Ces dispositions non contraignantes sont supprimées car elles relèvent d’informations relatives à du conseil. Cette modification permet d’améliorer la lisibilité du cahier des charges.

Rubrique «Autres»

Toilettage du cahier des charges:

L’ensemble des titres de partie a été modifié et harmonisé pour répondre aux exigences réglementaires.
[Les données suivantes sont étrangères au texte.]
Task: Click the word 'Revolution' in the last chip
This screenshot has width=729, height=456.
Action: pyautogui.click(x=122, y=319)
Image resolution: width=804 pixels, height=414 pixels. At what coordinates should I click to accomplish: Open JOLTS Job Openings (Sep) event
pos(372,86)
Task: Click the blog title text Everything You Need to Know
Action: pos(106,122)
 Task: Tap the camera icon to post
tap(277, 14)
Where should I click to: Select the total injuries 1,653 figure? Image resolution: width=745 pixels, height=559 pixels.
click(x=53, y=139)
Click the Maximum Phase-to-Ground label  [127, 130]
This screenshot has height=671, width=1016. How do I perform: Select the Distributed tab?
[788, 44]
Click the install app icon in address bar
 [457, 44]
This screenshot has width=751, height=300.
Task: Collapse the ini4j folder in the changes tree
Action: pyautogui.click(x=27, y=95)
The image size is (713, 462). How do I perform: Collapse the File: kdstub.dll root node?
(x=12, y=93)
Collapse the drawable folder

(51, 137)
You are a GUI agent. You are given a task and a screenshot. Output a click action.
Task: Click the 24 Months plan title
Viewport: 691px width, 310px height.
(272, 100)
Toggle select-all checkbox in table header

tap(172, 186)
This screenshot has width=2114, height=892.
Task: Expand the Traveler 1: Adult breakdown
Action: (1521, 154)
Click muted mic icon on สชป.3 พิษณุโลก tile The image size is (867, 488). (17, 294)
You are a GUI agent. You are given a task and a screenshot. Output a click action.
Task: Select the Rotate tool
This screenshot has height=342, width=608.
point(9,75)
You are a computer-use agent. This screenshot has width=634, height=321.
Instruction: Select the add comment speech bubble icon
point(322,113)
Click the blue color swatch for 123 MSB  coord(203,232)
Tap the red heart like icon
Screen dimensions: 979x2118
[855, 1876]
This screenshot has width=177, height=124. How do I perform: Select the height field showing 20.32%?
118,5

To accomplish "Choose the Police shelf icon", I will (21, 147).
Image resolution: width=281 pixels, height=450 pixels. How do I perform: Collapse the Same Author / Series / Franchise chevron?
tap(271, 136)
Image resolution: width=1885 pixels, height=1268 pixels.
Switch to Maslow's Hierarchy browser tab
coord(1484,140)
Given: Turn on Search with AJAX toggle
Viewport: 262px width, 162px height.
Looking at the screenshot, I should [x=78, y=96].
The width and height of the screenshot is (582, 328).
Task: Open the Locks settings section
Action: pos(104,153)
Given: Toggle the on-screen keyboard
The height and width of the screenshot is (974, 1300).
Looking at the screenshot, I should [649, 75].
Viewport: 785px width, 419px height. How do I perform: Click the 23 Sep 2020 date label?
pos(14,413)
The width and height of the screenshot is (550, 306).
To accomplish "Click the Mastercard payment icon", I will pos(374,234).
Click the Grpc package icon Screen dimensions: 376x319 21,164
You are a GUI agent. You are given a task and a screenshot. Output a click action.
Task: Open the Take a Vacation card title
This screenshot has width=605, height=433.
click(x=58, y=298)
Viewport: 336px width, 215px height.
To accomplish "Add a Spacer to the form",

Des modifications de forme ainsi que le retrait de dispositions relevant du conseil, de l’information ou de la réglementation générale ont été apportés dans les parties suivantes du cahier des charges:

Groupement demandeur

Les coordonnées du groupement demandeur ont été actualisées. Le détail de ses missions est supprimé car relevant de la réglementation générale. La liste nominative des opérateurs est supprimée car sujette à évolution.

Description du produit

Les phrases explicatives ou informatives sont retirées du cahier des charges:

Ainsi les paragraphes suivants sont supprimés:

«Les premiers essais de dosage des composés soufrés réalisés par le CRITT de l’Université de TOURS font apparaître une différence dans la composition en substances soufrées pour l’ail de Lomagne. La période de commercialisation de l’ail blanc de Lomagne se situe habituellement entre le 15 juillet et le 15 décembre, après séchage et pelage.»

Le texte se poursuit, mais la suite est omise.